A study published last year by Joseph Baur, of the University of Pennsylvania Perelman School of Medicine in Philadelphia, and David Sabatini, of the Whitehead Institute for Biomedical Research in Cambridge, Massachusetts, suggests there may be a way to separate the good effects from some of the bad. Rapamycin inhibits the protein mTOR, short for mammalian target of rapamycin, which exists as part of two separate complexes, mTORC1 and mTORC2. Rapamycin’s beneficial effects appear to be due to inhibition of mTORC1. However, Baur’s and Sabatini’s research suggests that the drug also disrupts mTORC2, and that this disruption may explain the insulin resistance seen in mice11. A compound that targets only mTORC1 might have fewer side effects.
New leases on life
Aging researchers continue to test other potential life-extending compounds with demonstrated safety profiles. For example, Harrison and his ITP colleagues recently gave mice green tea extract, a component of the spice turmeric, a triglyceride commonly found in coconut oil and other health supplements with purported longevity benefits that are known to be safe in people, but they didn’t see any effect on life span in the animals12. Now on the researchers’ plate is metformin, a drug used to treat type 2 diabetes. At an aging conference in San Antonio last year, Rafael de Cabo and his colleagues from the NIA reported that a low dose of metformin extended the lifespan of mice. A high dose, however, was toxic.

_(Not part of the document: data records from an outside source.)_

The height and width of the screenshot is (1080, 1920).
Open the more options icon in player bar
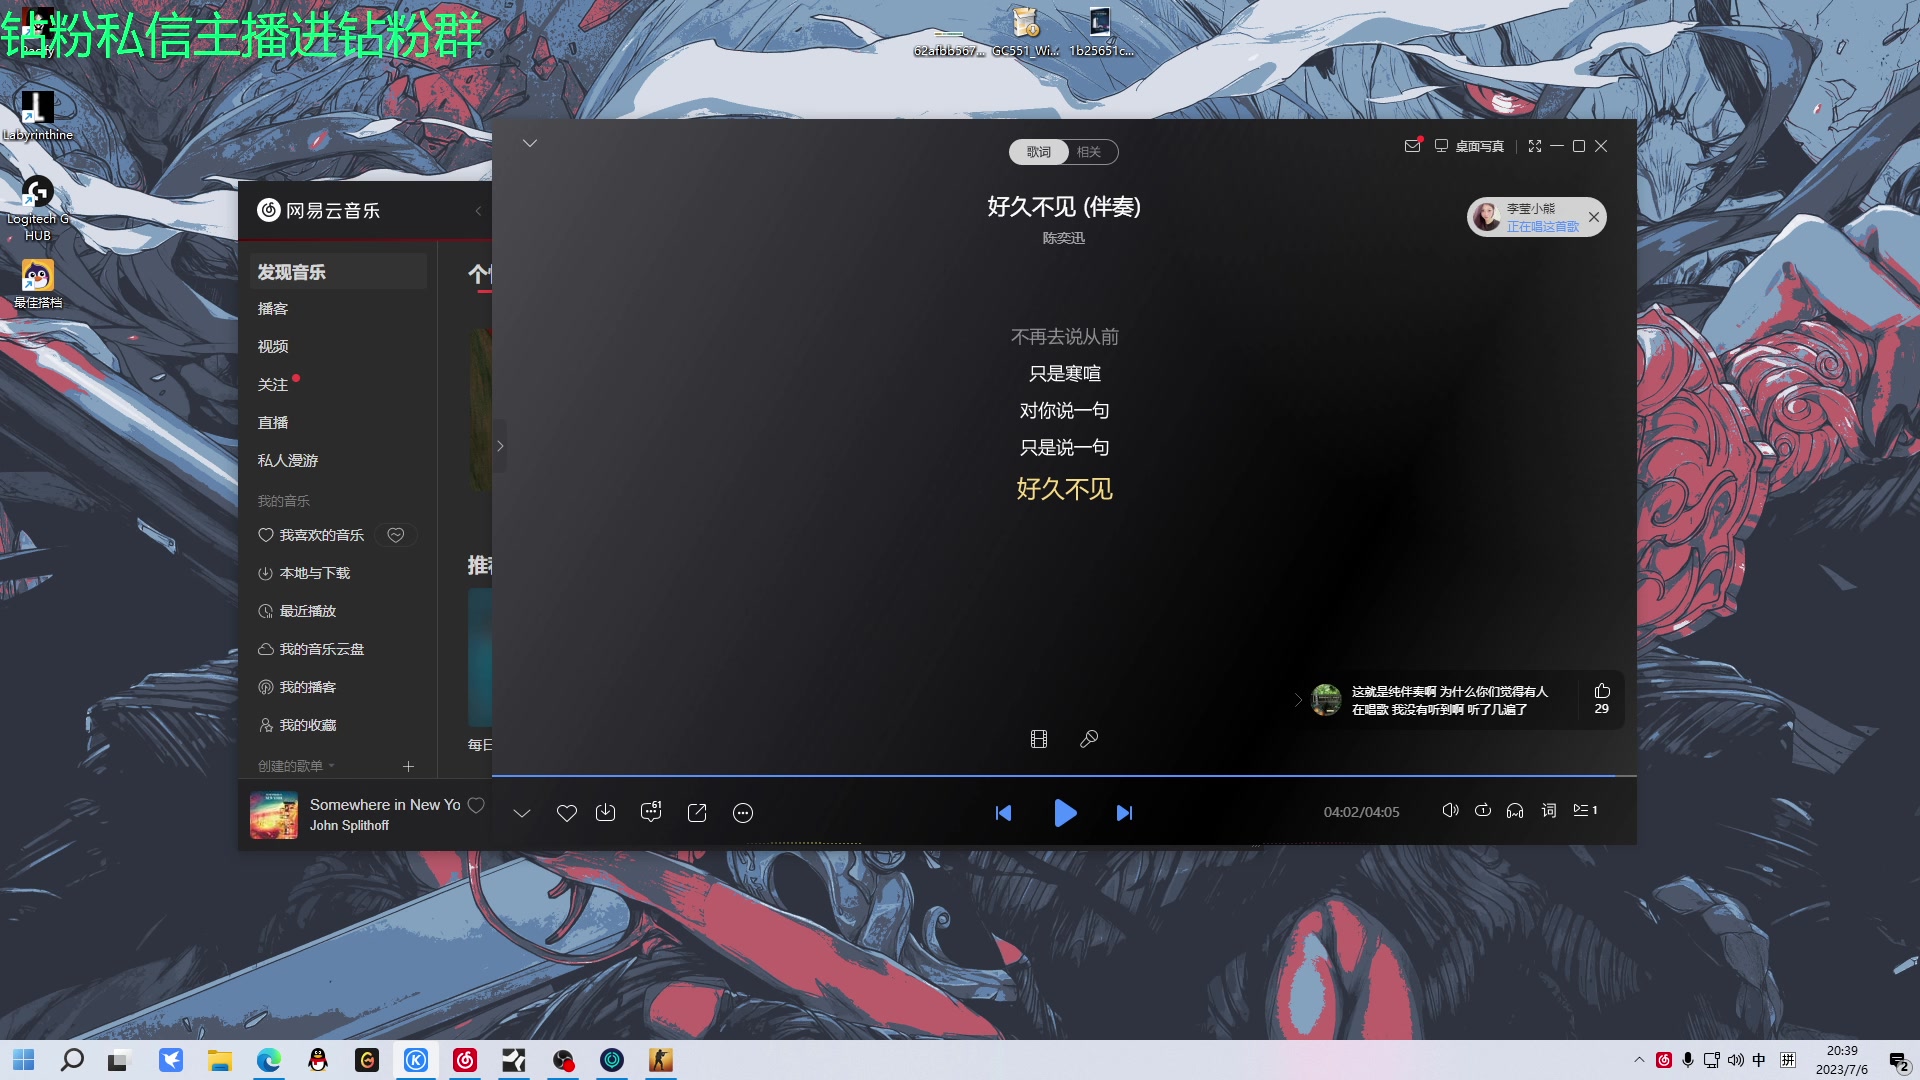point(743,813)
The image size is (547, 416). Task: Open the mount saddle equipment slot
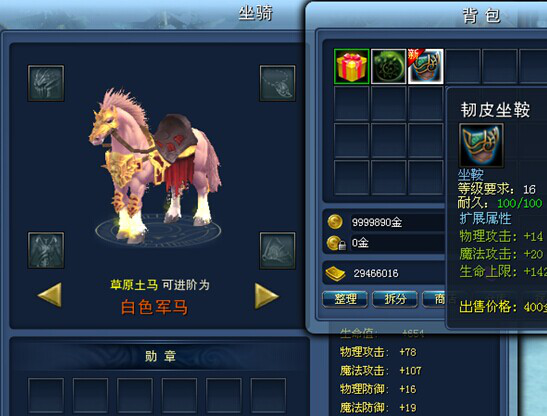277,250
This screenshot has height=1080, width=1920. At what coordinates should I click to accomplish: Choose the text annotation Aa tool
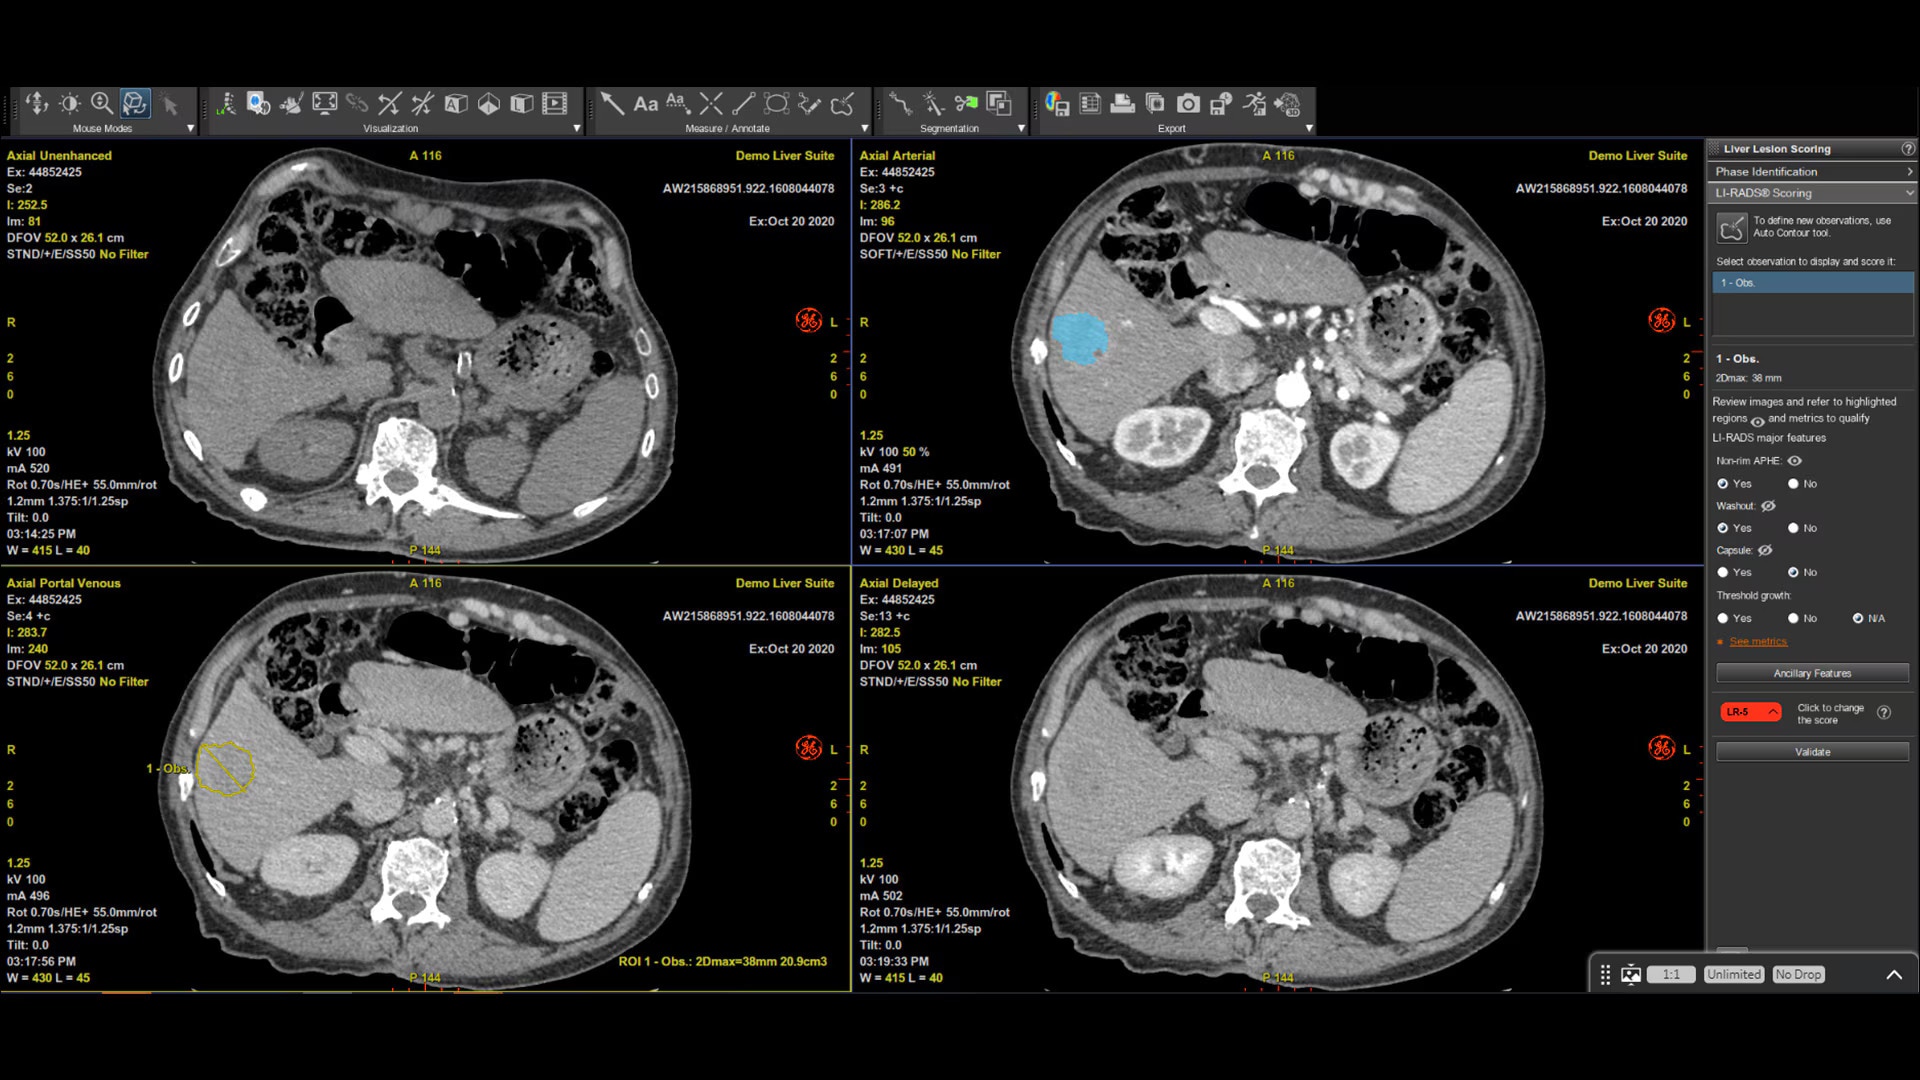pyautogui.click(x=645, y=104)
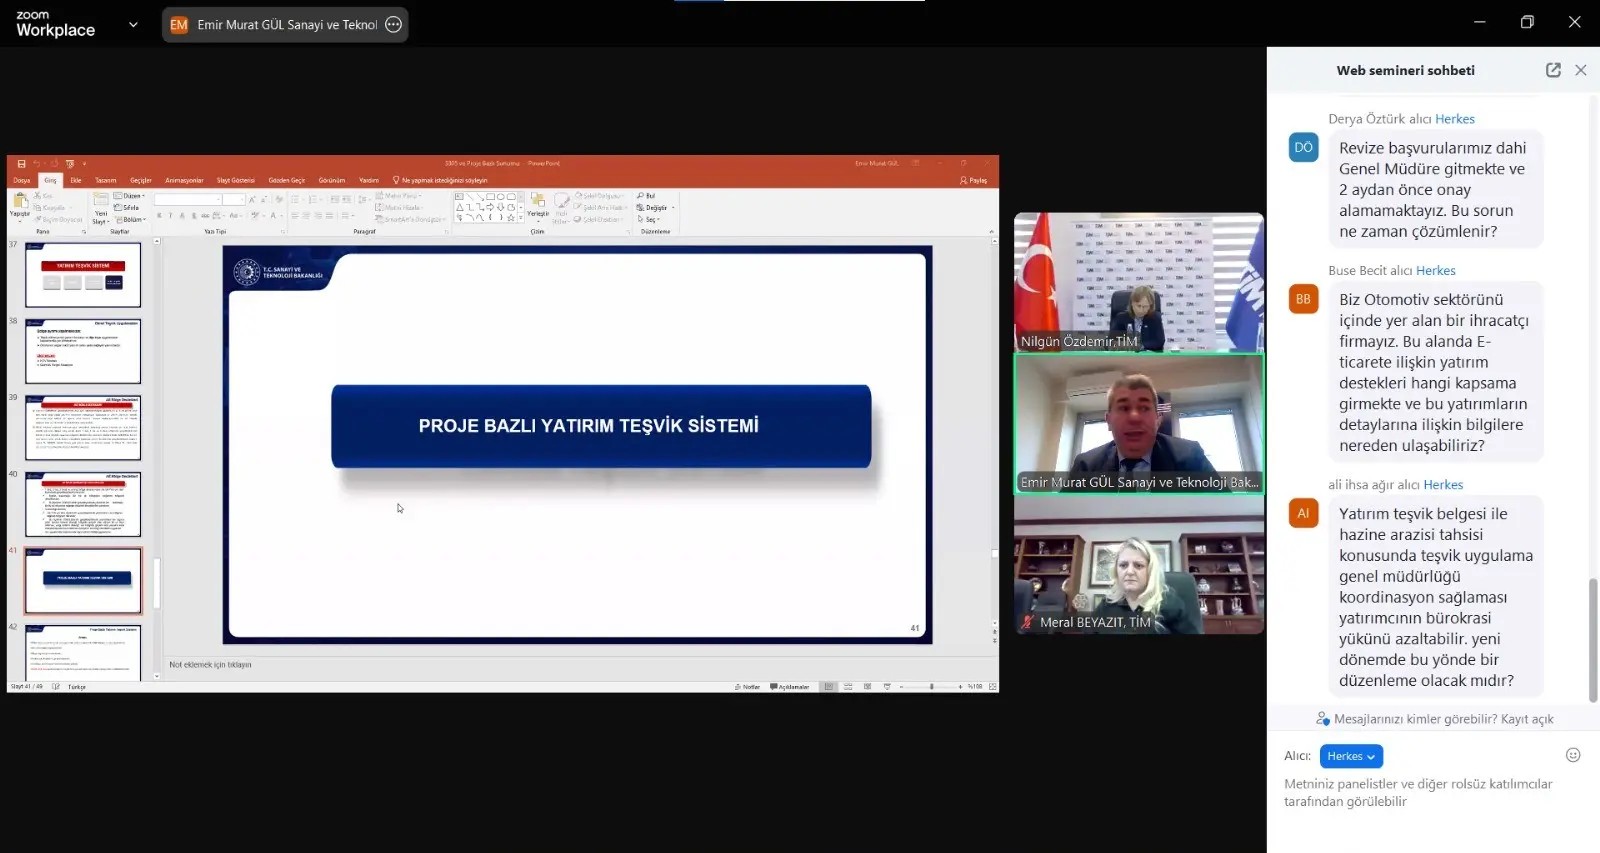The image size is (1600, 853).
Task: Open the Alıcı Herkes recipient dropdown
Action: (1350, 756)
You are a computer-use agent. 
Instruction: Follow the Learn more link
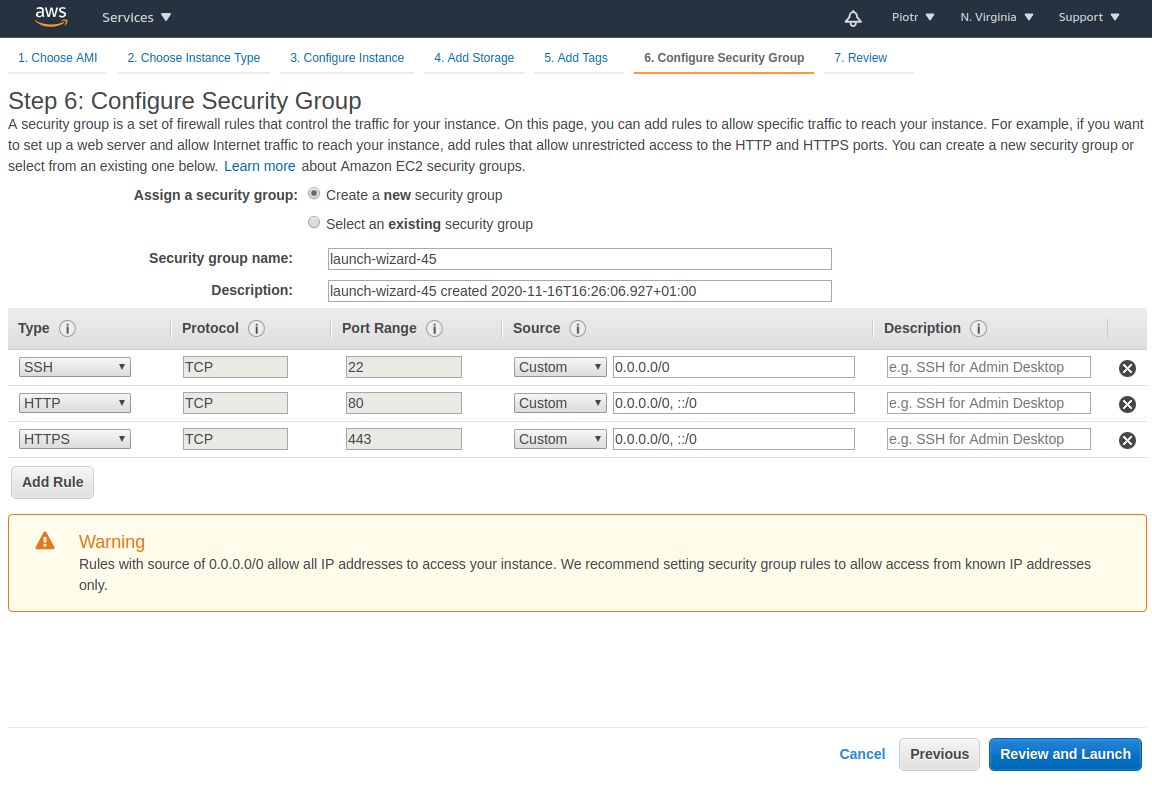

Developing an antiaging pill with absolutely no side effects may simply be unrealistic, notes Matt Kaeberlein, an aging researcher at the University of Washington in Seattle. “There are reasons why these mutations that slow aging are generally not selected for in nature,” he says. “They have costs associated with them.” How hefty those costs might be and whether society will be willing to pay them remains a question for the ages.